(EXERCISE PASSAGE)
This chart from the NIC Q3 2020 NIC MAP Market Fundamentals is a SHOCKER:
This most recent occupancy level for the Primary Markets is the lowest NIC has ever recorded since they started tracking occupancy in 2006.
The Raw Numbers
- Overall occupancy (all product types) 82.1%
- Majority IL 84.9%
- Majority AL 79.1%
- Majority Nursing Care 76.0%
Other Warning Signs
- Annual asking rent growth has dropped to 1.7% (and rarely is asking rent what is being paid)
- Annual Absorption is a negative 3.8%
Pulling Back The Covers
We know the average occupancy rate is just that: it is an average. And there is some distribution around that average. This means some communities, even in the time of COVID-19 have occupancy levels that are higher than 90% and 95%. It also means there are communities that are way below the average. I asked Beth Mace to break this down for me.
Greater than 90% occupancy
Here is how it stacks up for the last 3 quarters:
- In Q1 54% of properties had occupancies over 90% and 33% had over 95%
- In Q2 43% were over 90% and 22% over 95%
- In Q3 34% were over 90% and 15% over 95%
80% or Lower Occupancy
It is also worth looking at what the under 80% group looks like for 2020.
- The Q1 data shows just 22% of properties had occupancy less than 80%
- In Q2, 29% were under 80% occupancy
- And in Q3, 36% under 80% occupancy
For-Profit vs. Not-for-Profit
There is also a difference between For-Profit and Not-For-Profit organizations with NFPs having an average occupancy of 88.2% vs. 79.4% on the FP side. This likely has to do with the types of senior living communities and how the respective organizations operate as much as anything else.
The Big Question That Didn’t Get Answered
I am particularly interested in those communities that are at occupancies above 90%. I want to know if there was a correlation to operators, or quality of buildings, or geography. That is data that is not available.
What It Means
The scary part is that with the holidays upon us, combined with rapidly deteriorating COVID numbers, the decline seems likely to continue at least through the 4th quarter. During the recently concluded SMASH conference, there was a lot of concern about the impact on families and prospective residents related to isolation restrictions for residents moving into a community or leaving and then coming back.
The good news is that we will likely see some occupancy gains in the new year.
The hopeful part is that we are nearly universally seeing the capital providers working with operators. Something that serves residents, team members, and families well.
The New Normal
It is clear that we are in a “new normal” game. Though it is less clear if this has been accepted by most operators. What will senior living look like if we stay this way for another year or two years or even more?
(End EXERCISE PASSAGE)
WORK REQUEST 1: In the senior living occupancy article, what average occupancy is given for not-for-profit organizations?
WORK REQUEST 2: List every occupancy figure under "The Raw Numbers" in the senior living occupancy article, with the product type each belongs to.
WORK REQUEST 3: Reproduce the senior living occupancy article word for word, starting at "The Raw Numbers" and ending at "down for me.".
(EXERCISE DATA)
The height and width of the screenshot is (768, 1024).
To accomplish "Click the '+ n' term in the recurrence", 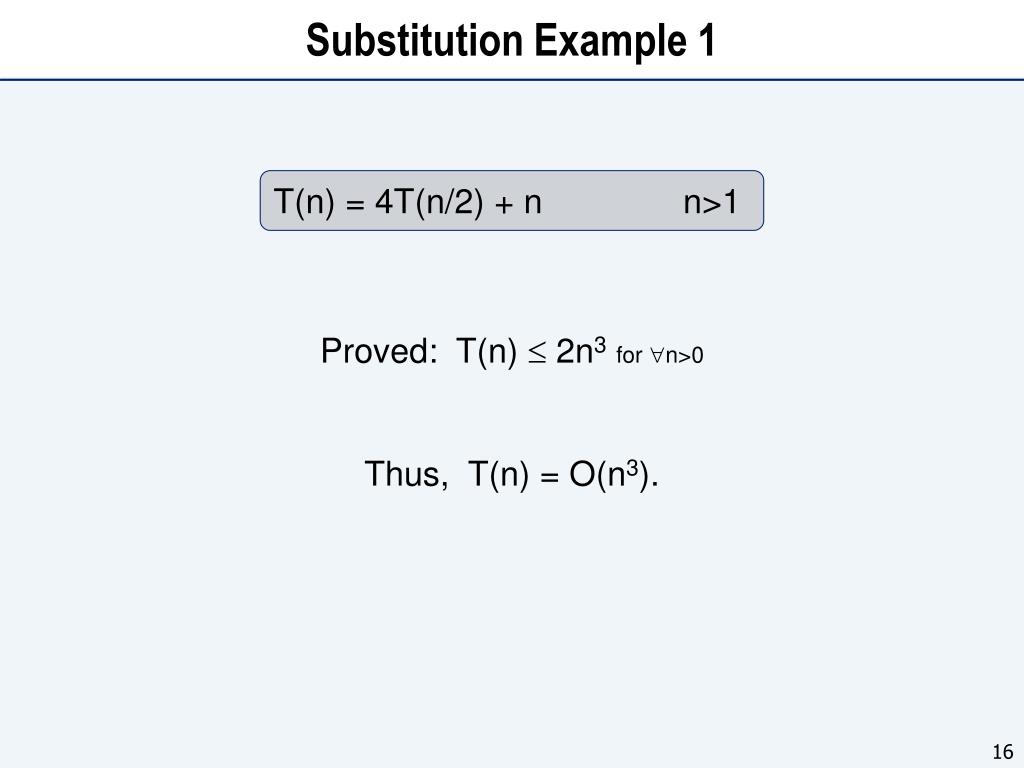I will [519, 203].
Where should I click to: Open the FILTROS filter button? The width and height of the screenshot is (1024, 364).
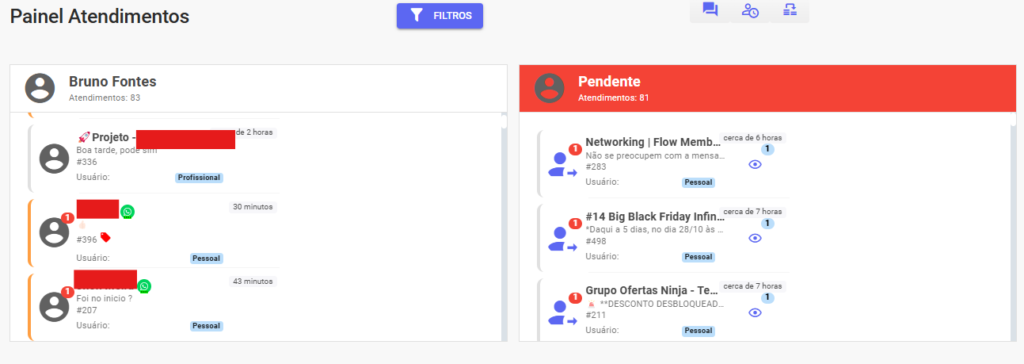[x=440, y=16]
(End EXERCISE DATA)
FINAL ANSWER 1: 88.2%

FINAL ANSWER 2:
- Overall occupancy (all product types): 82.1%
- Majority IL: 84.9%
- Majority AL: 79.1%
- Majority Nursing Care: 76.0%

FINAL ANSWER 3:
The Raw Numbers
- Overall occupancy (all product types) 82.1%
- Majority IL 84.9%
- Majority AL 79.1%
- Majority Nursing Care 76.0%
Other Warning Signs
- Annual asking rent growth has dropped to 1.7% (and rarely is asking rent what is being paid)
- Annual Absorption is a negative 3.8%
Pulling Back The Covers
We know the average occupancy rate is just that: it is an average. And there is some distribution around that average. This means some communities, even in the time of COVID-19 have occupancy levels that are higher than 90% and 95%. It also means there are communities that are way below the average. I asked Beth Mace to break this down for me.